Dataset
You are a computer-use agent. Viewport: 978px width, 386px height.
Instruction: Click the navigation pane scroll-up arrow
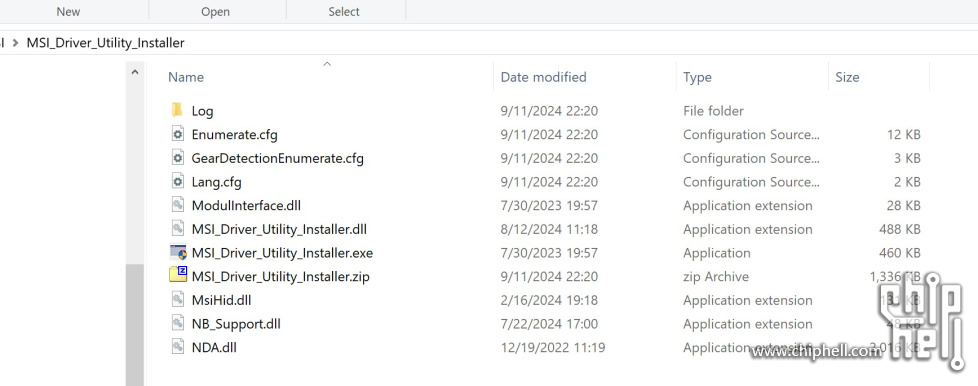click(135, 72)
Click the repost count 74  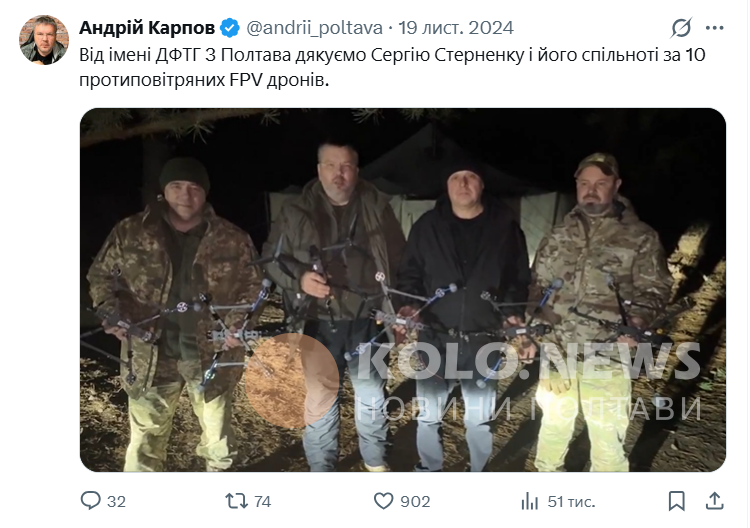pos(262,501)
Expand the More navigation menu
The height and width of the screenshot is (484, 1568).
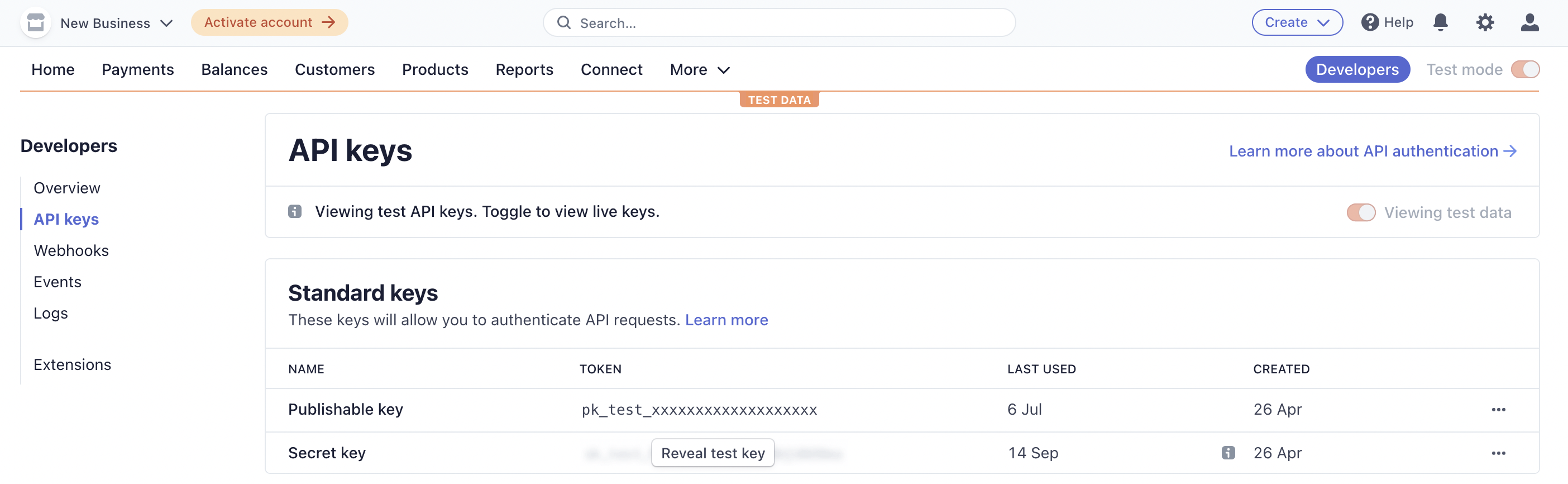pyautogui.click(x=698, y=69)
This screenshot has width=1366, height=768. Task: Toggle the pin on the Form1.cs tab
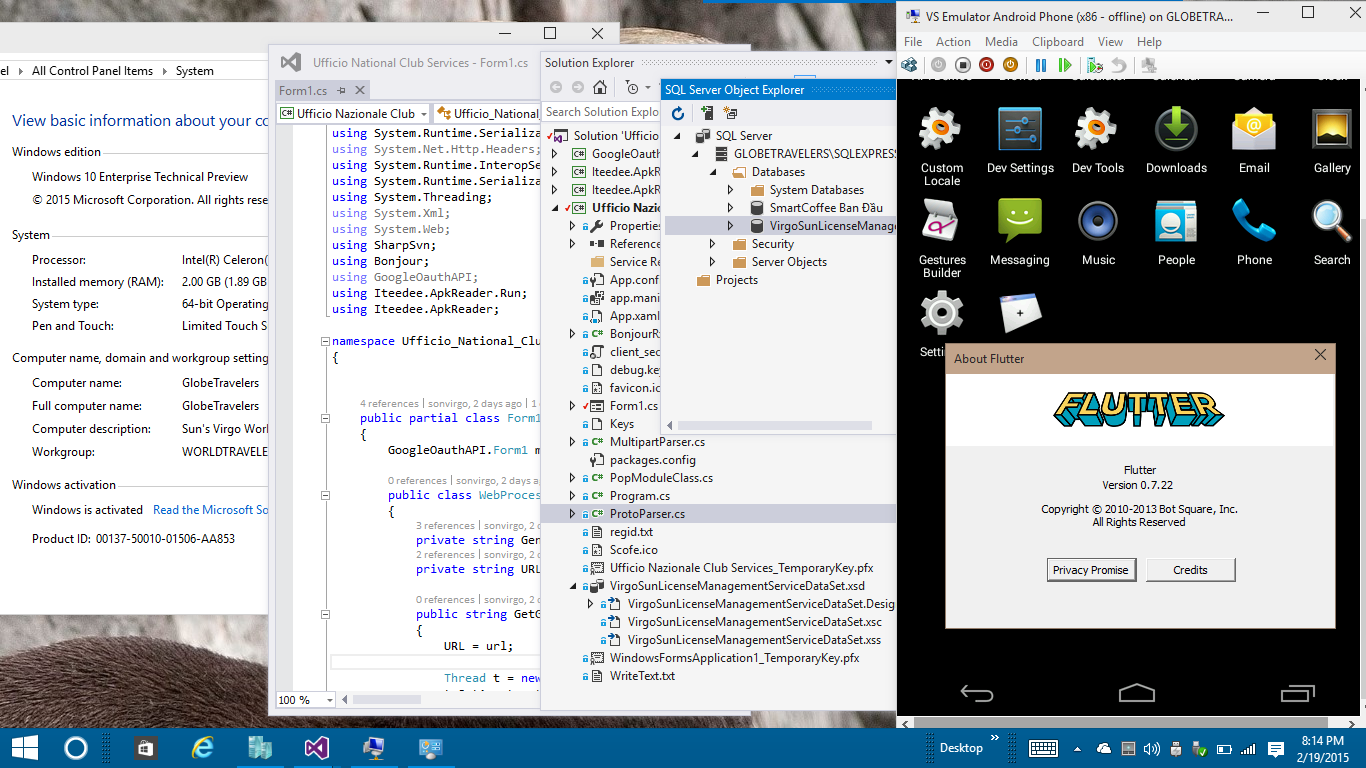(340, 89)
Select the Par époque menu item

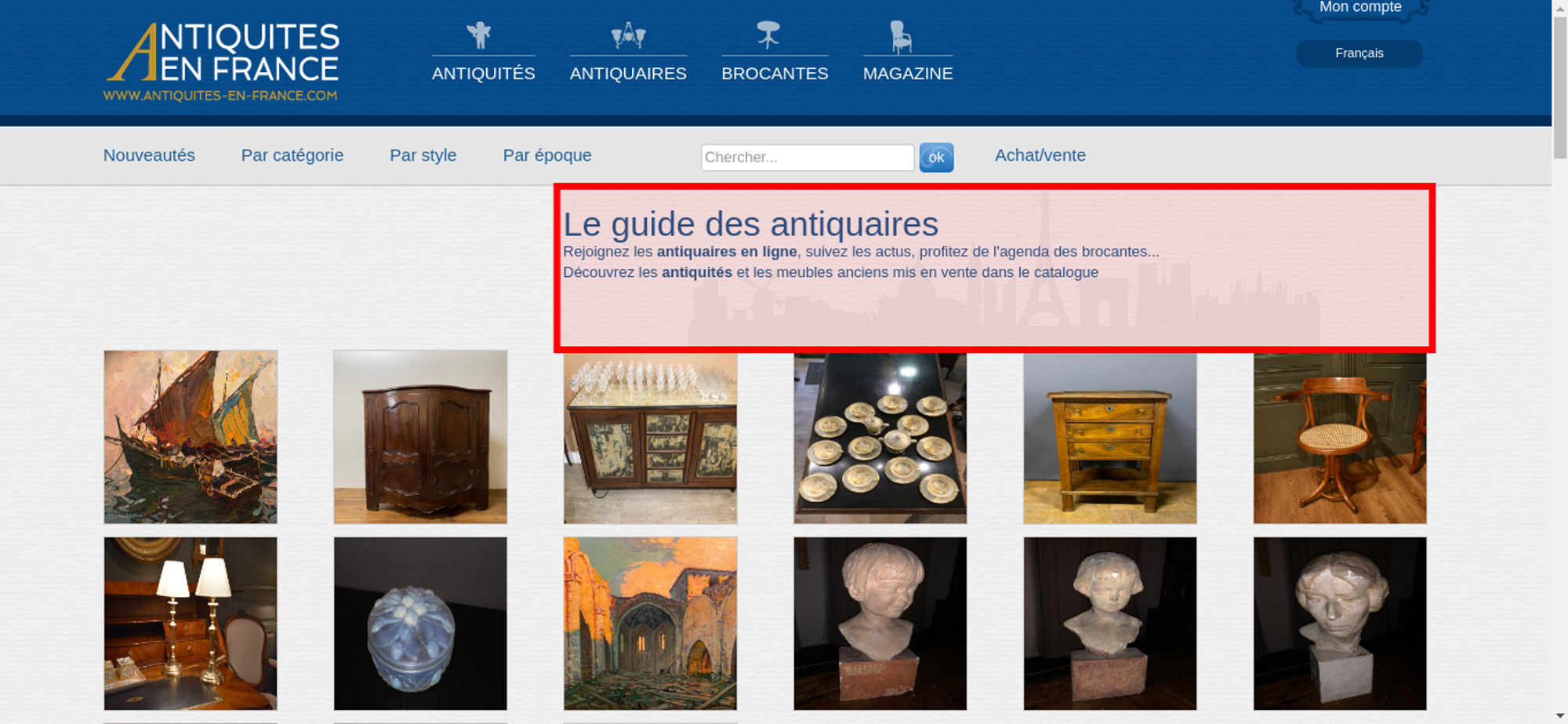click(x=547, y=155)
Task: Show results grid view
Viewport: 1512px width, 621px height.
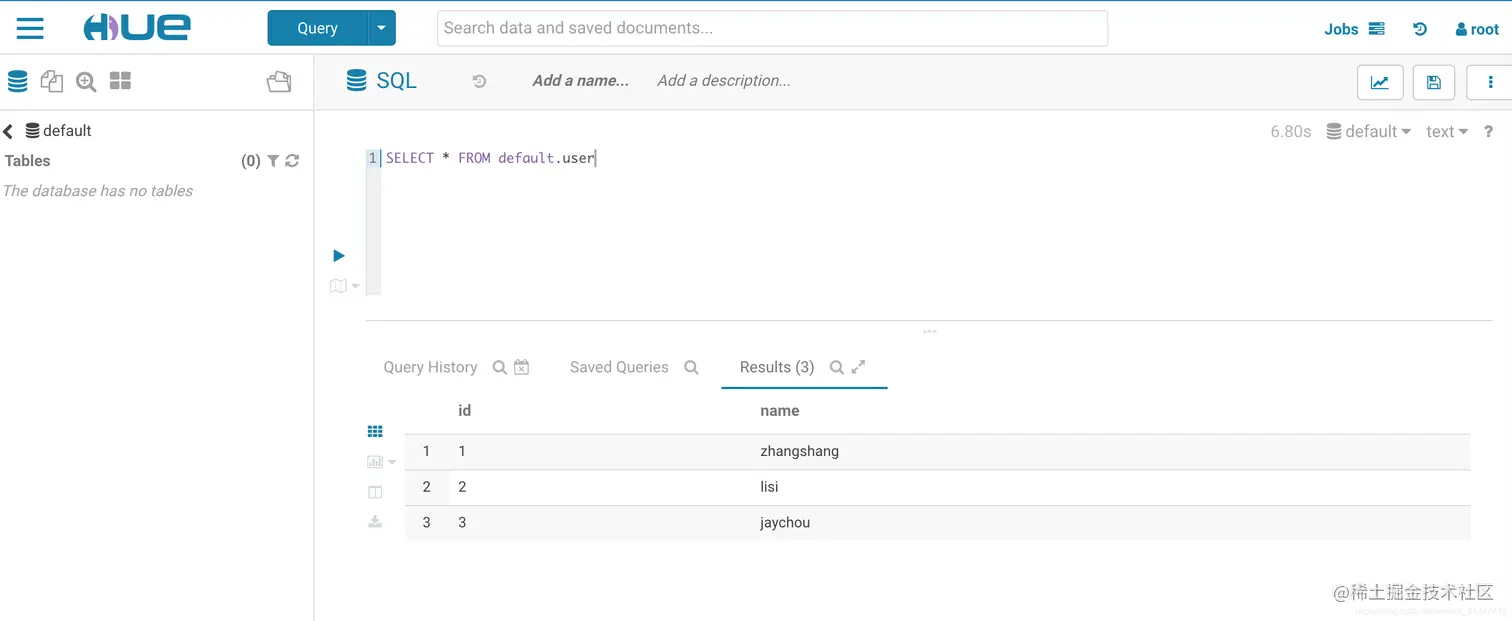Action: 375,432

Exercise instructions
Copy nothing but the lines from the line that contains "Task: Show results grid view" through the end of the listing, exactly, and keep pictures out of it.

Answer space
Task: Show results grid view
Viewport: 1512px width, 621px height.
Action: 375,432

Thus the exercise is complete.